# asi bus adressvergabe



## lorenz2512 (13 November 2004)

hallo,
kennt jemand eine preisgünstige möglichkeit asi module eine neue adresse zu verpassen, siemens will bestimmt wieder ein arm und ein bein, und ich habe nur noch eins. bei ebay ist im augenblick nichts zu holen.
mfg
dietmar





busfehler am morgen bringt kummer und sorgen.


----------



## sps-concept (13 November 2004)

*ASI*

Hallo Dietmar,

du kannst über den Master umadressieren (wenn ers unterstützt). Ich hab mir da Hantierungsbausteine dafür geschrieben.

MfG
André Räppel


----------



## lorenz2512 (13 November 2004)

hallo,
danke für die schnelle antwort, master ist net Dp as-i link 20e von siemens, finde ich bei siemens unterlagen fals der master das protokoll unterstützt???? brauche nur einen denkanstoss, hatte bisher nur mit s100 asi bus zu tun.
mfg
dietmar


----------



## sps-concept (13 November 2004)

*ASI*

Hallo,

ja der ASI-Link 20E unterstützt das. Musst nur die Kommandoschnittstelle mit projektieren. Also hast du dann pro Link 16+4 Byte E/A. Im Handbuch steht das alles.
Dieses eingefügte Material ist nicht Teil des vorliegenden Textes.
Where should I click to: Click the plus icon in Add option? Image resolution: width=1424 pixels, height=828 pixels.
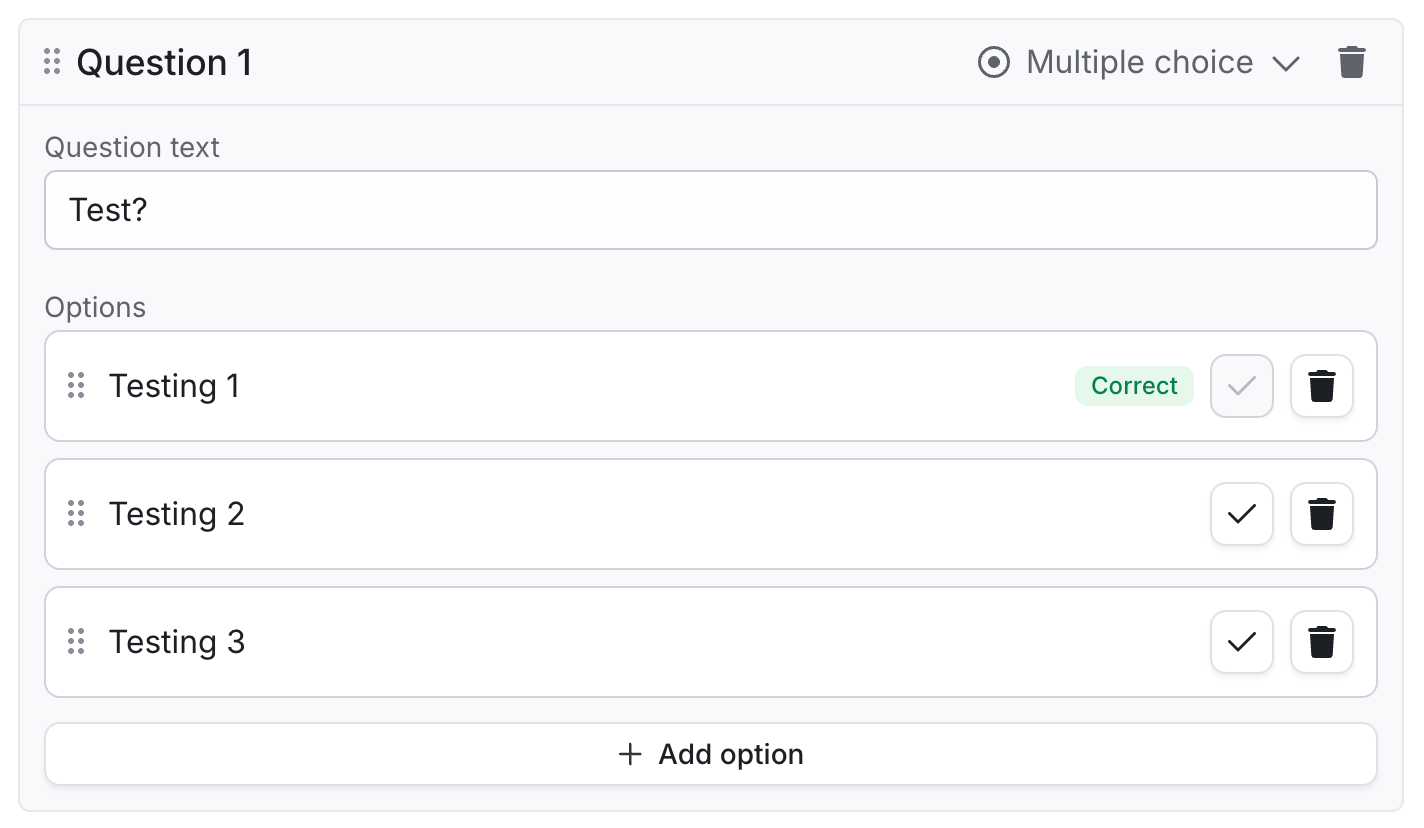(630, 754)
Hab auch schon mit dem 20E per SPS mit meinen Bausteinen eingelesen, Modus umgeschalten usw. 

MfG
André Räppel


----------



## lorenz2512 (13 November 2004)

danke andre,
jetzt bin auch schon weiter, werd mir die bedienungsanleitung mal unter's kopfkissen legen, und am montag loslegen, dieser weg war mir noch unbekannt. also nochmals danke.
mfg
dietmar





mit dem lötkolben groß und schwer geht's über die arme elektronik her. :twisted:


----------